Morales avait déjà annoncé la semaine dernière que la Bolivie allait reconnaître de manière imminente l’Etat palestinien. Le dirigeant socialiste, membre d’un bloc antilibéral de gouvernants latino-américains, avait rompu en janvier 2009 les relations diplomatiques avec Israël pour protester contre l’offensive militaire dans la bande de Gaza. « La Bolivie ne pouvait attendre et observer les bras croisés les problèmes de droits de l’homme, de territoire et de souveraineté dont souffre la Palestine », a déclaré mercredi Morales, qui a accusé Israël de « génocide » vendredi.

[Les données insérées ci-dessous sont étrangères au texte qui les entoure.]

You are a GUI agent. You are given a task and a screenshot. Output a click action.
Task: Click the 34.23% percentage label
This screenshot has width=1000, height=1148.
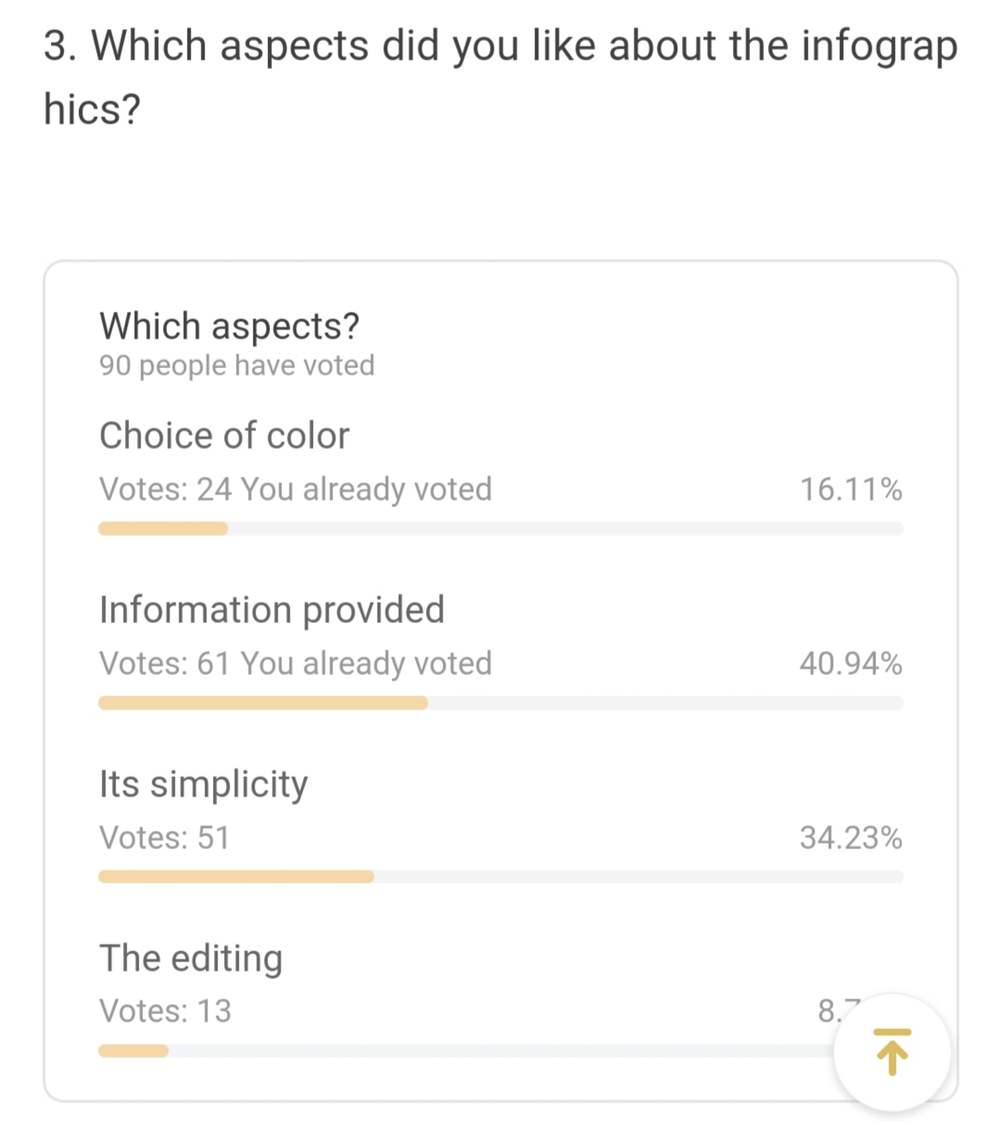pos(851,838)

Le président palestinien Mahmoud Abbas avait fait part dès vendredi de sa « fierté », tandis qu’Israël dénonçait la décision « regrettable » de la Bolivie qui « ne contribuera pas à changer la situation entre Israël et les Palestiniens et va à l’encontre des négociations de paix ».

Ces dernières sont complètement bloquées depuis le récent échec de l’administration Obama dans sa tentative d’obtenir d’Israël un gel de la colonisation juive en Cisjordanie.

Début décembre, le Brésil, puis l’Argentine, ont reconnu la Palestine comme « un Etat libre et indépendant à l’intérieur des frontières de 1967 », c’est-à-dire les lignes d’avant la guerre israélo-arabe des Six Jours et l’occupation de la bande de Gaza et de la Cisjordanie. L’Uruguay a annoncé qu’il ferait de même en 2011. Le Chili du président Sebastian Pinera, un des rares gouvernements de droite de la région, demeure à ce jour sur sa position de principe plus mesurée, sans mention de tracé.

« Nous avons l’espoir que le dialogue (au Proche-Orient) porte ses fruits et pour cette raison, je souhaite exprimer notre appui ferme, décidé et convaincu à l’établissement et l’existence d’un Etat palestinien libre, autonome, prospère et indépendant », a réaffirmé fin novembre Pinera. Il a également formulé son « soutien à tous les efforts visant à promouvoir et favoriser une paix durable au Proche Orient, en particulier une paix pour le peuple palesinien ». Santiago, proche allié de Washington, est peu enclin à contrecarrer la diplomatie américaine sur la question, mais en même temps sensible à une forte communauté arabe historique de 300.000 personnes environ, et à la pression de parlementaires chiliens de tous bords.

Une vingtaine d’entre eux ont rencontré lundi le chef de la diplomatie Alfredo Moreno, pour demander une reconnaissance de la Palestine. Le gouvernement « étudie la question », leur a répondu Moreno, selon le député Jorge Tarud.

Les reconnaissances en Amérique latine d’un Etat palestinien dans les frontières de 1967 donnent du poids aux alternatives aux pourparlers de paix des négociateurs palestiniens. La reconnaissance de ces frontières, moyennant des modifications mineures, est une des conditions posées par les Palestiniens pour reprendre les négociations, suspendues depuis l’expiration le 26 septembre d’un moratoire sur la colonisation israélienne. Ces reconnaissances en Amérique latine ont suscité la désapprobation de Washington, pour qui « toute action unilatérale est contre-productive », selon le département d’Etat.